When the iPhone 5 was launched, other than the bigger screen, I wasn’t much impressed with the upgrade, and the thought of moving to Android became a great possibility. This all culminated in ordering the Samsung Galaxy Note II which arrived earlier this week in the UK. I have spent most of the week with it now, so here is my review.
The obvious feature of the Galaxy Note II is the shear size. I remember looking at the first Note in the store and thinking what a ridiculous size it was. The Galaxy Note II has a bigger Super AMOLED screen of 0.22 inches, taking it to 5.55 inches (1280 x 720), which really earns it the nickname of Phablet. Not only has the screen grown, although not the overall size (the Note was 146.85 mm tall by 82.95mm wide and 9.65 thick.

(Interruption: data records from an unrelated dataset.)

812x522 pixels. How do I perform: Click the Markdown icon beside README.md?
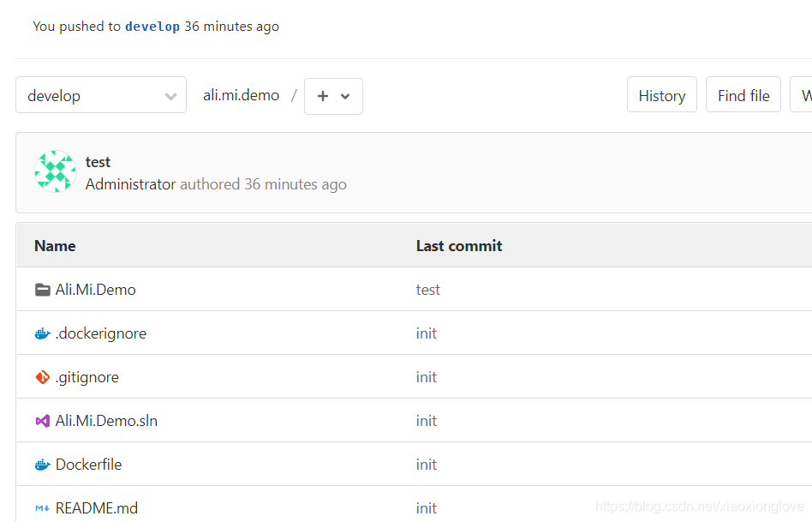[x=43, y=507]
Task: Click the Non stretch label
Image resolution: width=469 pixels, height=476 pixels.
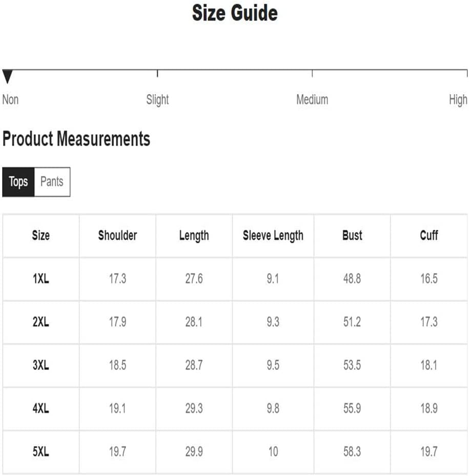Action: click(10, 100)
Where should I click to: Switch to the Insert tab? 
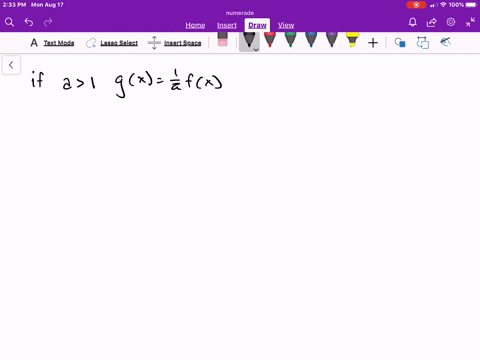(227, 25)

The Note 2 is 151.1 mm tall by 80.5 mm wide and 9.4 mm thick So slightly taller but thinner and less wide), but the redesigned S Pen has also gained some girth and length. This gives the S Pen a better feel in the hand, and makes it less like a Nintendo DS stylus and more like a small pen.

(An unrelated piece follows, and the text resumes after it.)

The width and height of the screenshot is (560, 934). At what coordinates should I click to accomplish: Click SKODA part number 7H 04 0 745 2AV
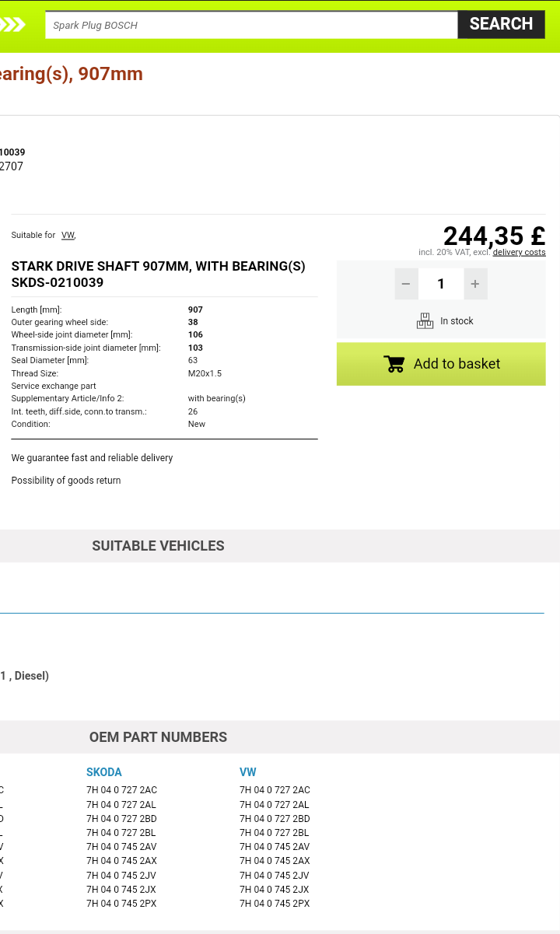(x=121, y=847)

As you can see, the new S Pen is about half a cm wide and is of a triangular shape, fitting in the hand nicely. Inside, the Galaxy Note II is powered by a 1.6 Exynos quad core processor and 2 Gb of RAM. This makes the device speed along keeping up with any phone on the market. To run that power house, the Galaxy Note II has a 3,100mAh battery which not only keeps the phone running happily through the day, but also run the incredible hardware. I charge the phone in the morning and spent the rest of the day playing with it trying out as many features as I could. I went to bed, read the user manual and then left the phone on as my bedside clock. I’m not sure exactly what time it turned off, but I know it was running low at 4am, which gives it close to 20 hours running time (I will do a further, more in-depth test along with full bench test scores in a later post).

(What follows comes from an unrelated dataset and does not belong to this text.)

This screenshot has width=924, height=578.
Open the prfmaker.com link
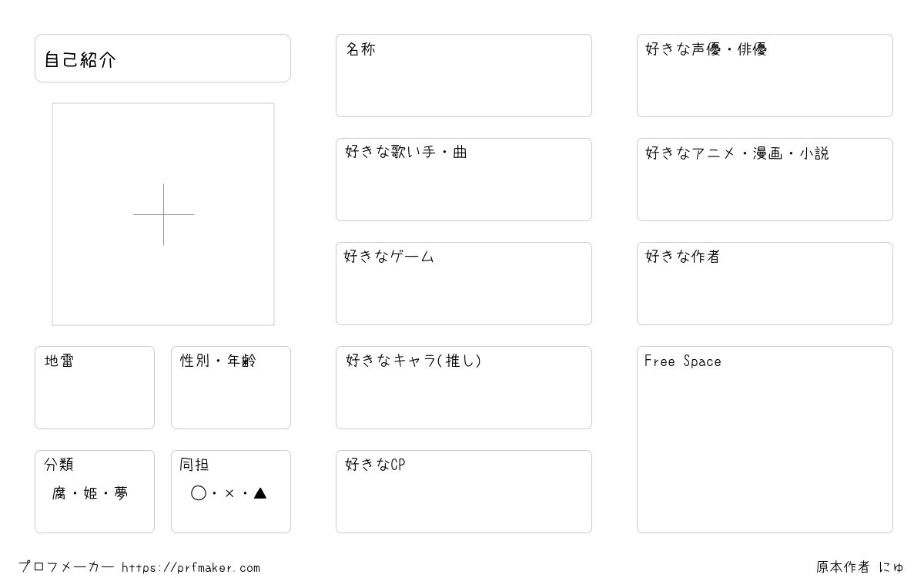(191, 568)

The back shows the 8 MP camera (same as the Note and Galaxy S III) whilst the front has a slightly smaller 1.8MP camera (same as GS III, Note had a 2 MP). The camera’s allow for video calls, and have modes like Smile, beauty, multishot, face detection, Share shot (where you can share the photo’s with friends via WiFi Direct), Panorama, Buddy Share (which will detect the faces of those in the picture and share the photo with them automatically), HDR, Smile shot (which will only take the photo when everyone is smiling and looking at the camera) and Low light shot. This means that any other photo app on the Play store is close to obsolete. There are also numerous filters you also find on the GS III (like Vintage, solarise and Blue, green and yellow filters). You can also record full 1080p video and shoot photo’s at the same time (although bear in mind the Note II’s screen is only 720p resolution). Finally, the front of the phone has a proximity sensor, ambient light sensor and a LED.
Finally, the Galaxy Note II has all the connection abilities you would expect of an Android phone, such as 3G, WiFi, NFC and S Beam, Bluetooth 4 and is 4G/LTE ready.